CAN YOU REALLY COOK WITHOUT A RECIPE?Life has it ruts, and when it comes to cooking ribs I'll admit I tend to live in the rut I've perfected over the years and, most of the time, I'll stay in that comfortable rut because I know my ribs will come out the way I want them or at least pretty close. The problem is, I get to thinking there's no other way and that I MUST cook ribs per my habit or they will be a dismal failure
For at least two weeks before this year's Super Bowl I knew I'd have to fix a huge batch of ribs and that I'd have minimum time available for both preparation and cooking. I lost sleep. I pondered several ways, even including pre-cooking and re-heating (not my favorite thing to do to ribs although it works okay on some other stuff). I agonized and sweated. Finally, I decided I had to crawl out of my rut and start thinking creatively. Duh
Fact of life: I had about four and a half hours of available time to include getting the smoker going, prepping the racks, cooking them and then delivering them to the recipients. My "rut" time takes about six and a half, all told. Yeah, I know. Your rut may be shorter or longer but you may still have one, so I'm gonna tell this story, anyway
I decided I had to develop, on the fly, without testing it, an approach for ribs that please the two parties I was "catering" and that it could be done. Imagine that
The first thing I did was skip the tedious trimming. If it wasn't a huge chunk of fat or gristle I just left it on.
The second thing I did was skip the skinning. The membrane stayed on the back. Heresy!
The third thing I did was leave the foil in the drawer and go the whole cook "naked" -- no time for wrapping and unwrapping.
The fourth thing I did was shake the rub on fast, not trying to get it perfectly even.
The fifth thing I did was cut the racks in half so I could move them around for even cooking.
The sixth thing I did was move the temp setting up so they'd finish faster.

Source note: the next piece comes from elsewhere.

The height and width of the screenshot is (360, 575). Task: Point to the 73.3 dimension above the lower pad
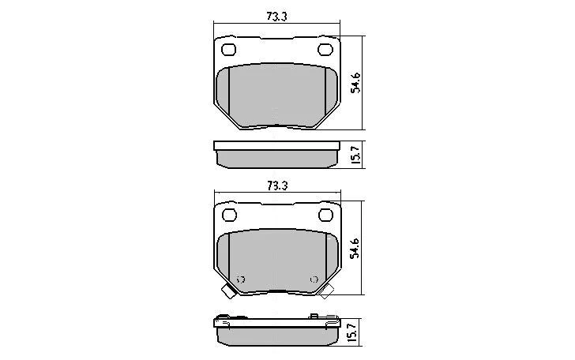(x=276, y=186)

Heresy again.
The seventh thing I did was keep monitoring the between-bone temperature after about the 3rd hour.
The eighth thing I did was skip "glazing" on the sauce by returning the done ribs to the cooker following saucing.
You know what? It worked!
A few more details: I started out with moderately heavy smoke for the first hour of the cook then went for more rapid temperature gain in the meat. This is easy in a pellet cooker but can be done on some other types, too. My smoker chamber ran around 150 degrees (controller set to 180) the first hour and the ribs went from an internal temp of 41 to low double digits. At the start of hour two I cranked it up to 285. Somewhere around the start of hour three I cranked up to 325. My goal was to control the rise of the meat temperature so that I'd still get smokiness and tenderness and not get bark (I hate that on ribs). Yeah, I know I could have grilled them in under and hour, but that wouldn't have produced the flavor I wanted and it would have violated my "rut" so badly I would probably have passed out.
Somewhere during hour four my instant read digital thermometer began giving me reads of 199 to 205 on the thinner slabs. I tossed these in a pan, gave 'em a quick brush of some popular sauce, and parked them in the oven (170 "warm" degrees -- no more cooking) and concentrated on getting the thicker racks to that "zone". About ten minutes before "deliver time" I had two huge aluminum pans full of ribs that were juicy and tender, had no char, didn't fall off the bone into mush, smelled wonderful, didn't push up the price of Alcoa stock and didn't push up my blood pressure. Man, that rut was easy to crawl out of.
Now, these would not have won in competition. They weren't that pretty and they weren't that perfectly done for taste and bite. But, they certainly matched some of the best I've had in restaurants and the folks who ate them had nary a complaint. I made it to the party before the kick-off and I didn't embarrass myself by trying to do the impossible.
What I learned (and share here) is that you can squeeze the time/temperature conundrum and get away with it. Maybe even more than I did, but that'll be another experiment. Measuring rib temperature is tedious and inexact -- you've got to get right between the bones in the center of the rack and it often takes several tries and some mental approximations of what you see. But, I decided, the thermometer is smarter than I am.